This study focuses on the eleven rain events that produced the largest 24-hour accumulated rain amount during DYNAMO (Oct 2011 January 16th, 2012), which are identified in Zuluaga and Houze (2013) using the SPolKa radar. In this study, the two RHI sectors (6°-82°, 116°-140°) in the SPolKa domain are manually reviewed for the duration of each rain event and databases of RHI scans that occur within 100 km of the radar and are characterized by the canonical layered airflows identified in Kingsmill and Houze (1999a) are created. Four databases are compiled. Three of the databases are based on the layered airflow with one database containing scans displaying the sloping convective updraft, one containing scans displaying a stratiform mid-level inflow, and one containing scans display very strong near surface winds. The fourth database contains scans that contain a bright band. Each database is created solely using the reflectivity and single-Doppler radial velocity fields; the structure of the polarimetric variables or particle identification program is disregarded while these databases are being constructed. After these databases are created the polarimetric variables and particle identification program is used to map the location of the different types of hydrometeors with reference to these canonical kinematic structures. Finally, the cases in each database are composited with respect their characteristic airflow or bright band structure, respectively, and a conceptual model of the hydrometeor organization in an MCS is developed.
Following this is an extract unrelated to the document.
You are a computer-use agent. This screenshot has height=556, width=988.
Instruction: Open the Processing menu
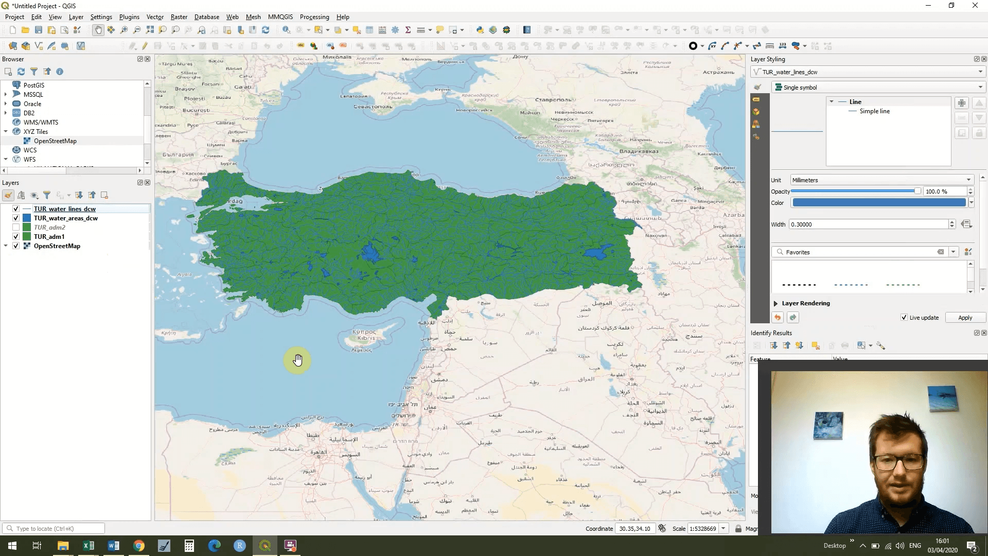coord(314,17)
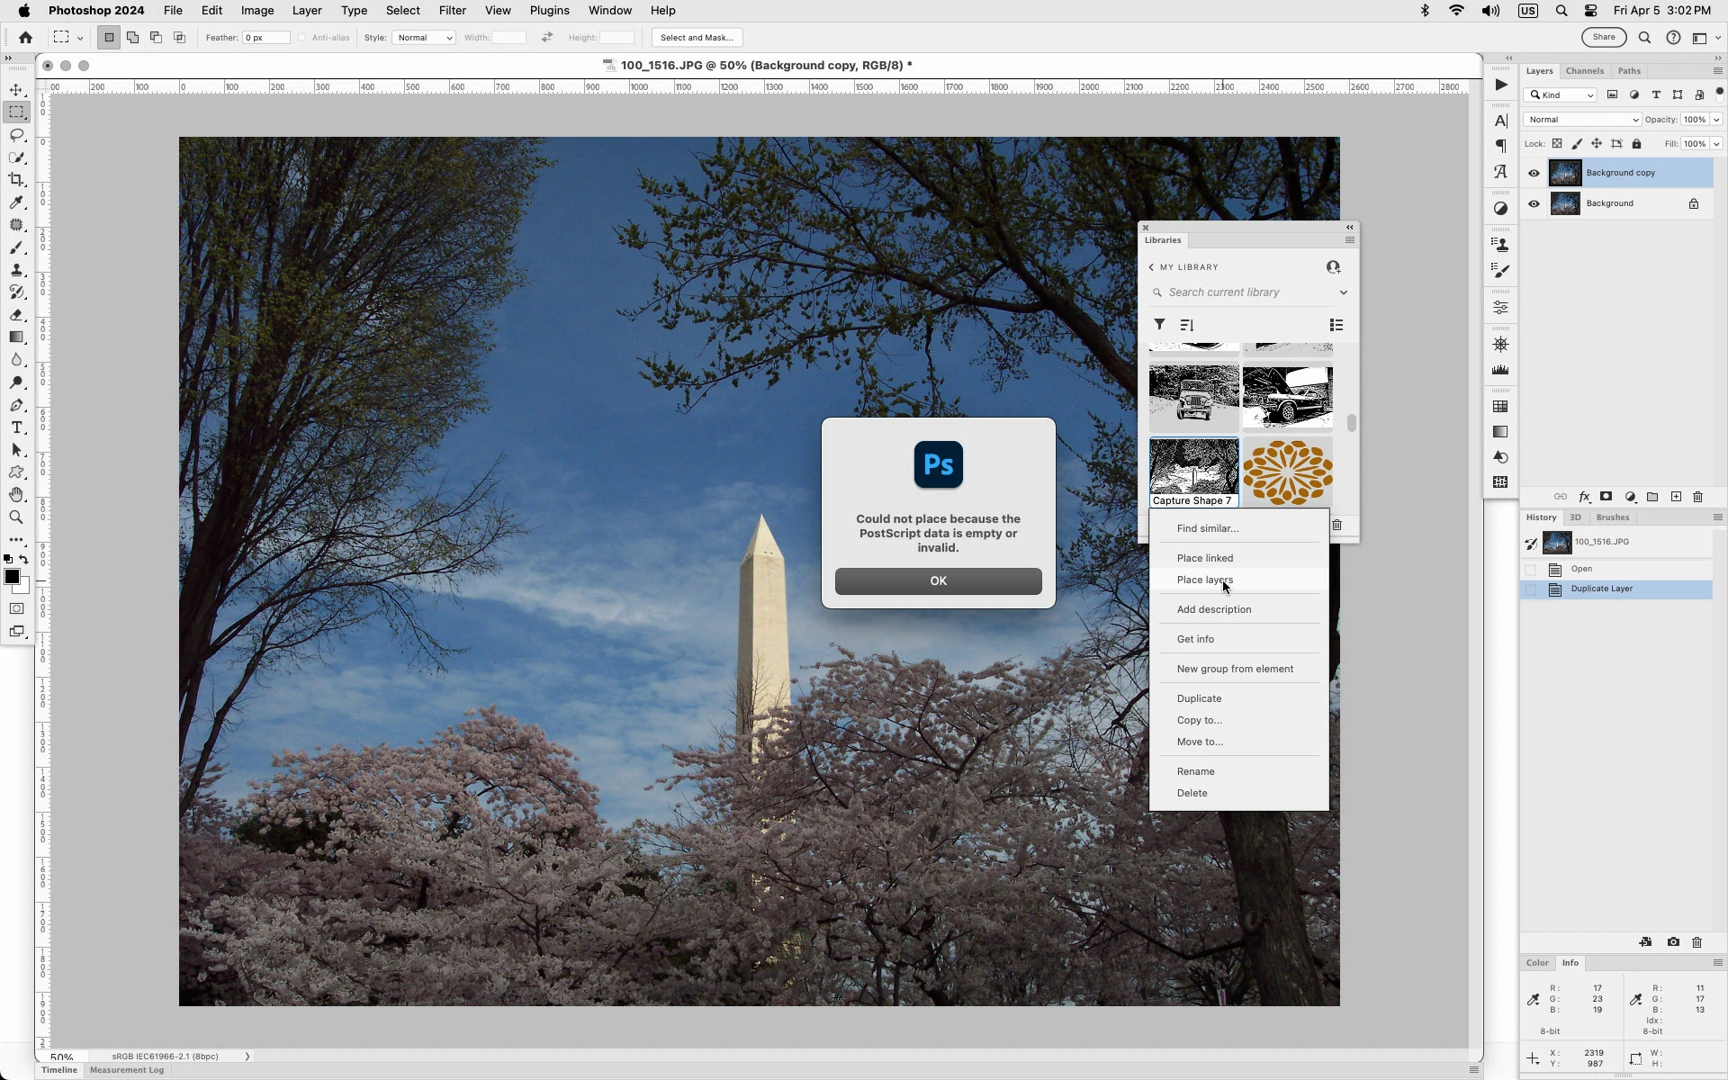Select the Zoom tool

(x=16, y=518)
Hydrometeors display a systematic structure within the convective and stratiform portions of mesoscale convective systems. Within the convective regions, the heaviest rain occurs just behind the convective updraft and rain intensity decreases with distance from the convective updraft. The convective updraft core often experiences moderate or light rain. Above the melting level, dry aggregates in the convective core extend almost to echo top and only a thin layer of non-oriented ice exists above the dry aggregates. Additionally, within the most intense convective updraft cores narrow, isolated regions of graupel may extend 1.5-2 km above the melting level.
In stratiform regions, the structure above the melting layer is more layered. The melting layer itself is characterized by a band of wet aggregates. Directly above the melting layer lies a relatively thin layer of dry aggregates. A relatively deep layer of non-oriented ice lies above the dry aggregates and characterizes the top portion of stratiform regions. Finally, a thin layer of horizontally oriented ice may characterize the echo boundaries. This thin layer of horizontally oriented ice is also observed along the echo boundaries of convective regions and in areas experiencing strong entrainment. During DYNAMO, 50-dBZ bright bands were observed quite often. Our results indicate that these regions are characterized with a very shallow layer of graupel just above and below the melting layer. High spectral width is often coincident with these regions, which may just suggest that highly turbulent air motions within these regions may be creating extremely large wet aggregates. This hypothesis might be supported by videosonde data from MISMO, which also displayed a thin layer of wet aggregates just above the melting level in stratiform regions (Suzuki et al., 2006). While rain directly below these 50-dBZ bright bands may be heavy, rain in stratiform regions is usually light or moderate in intensity.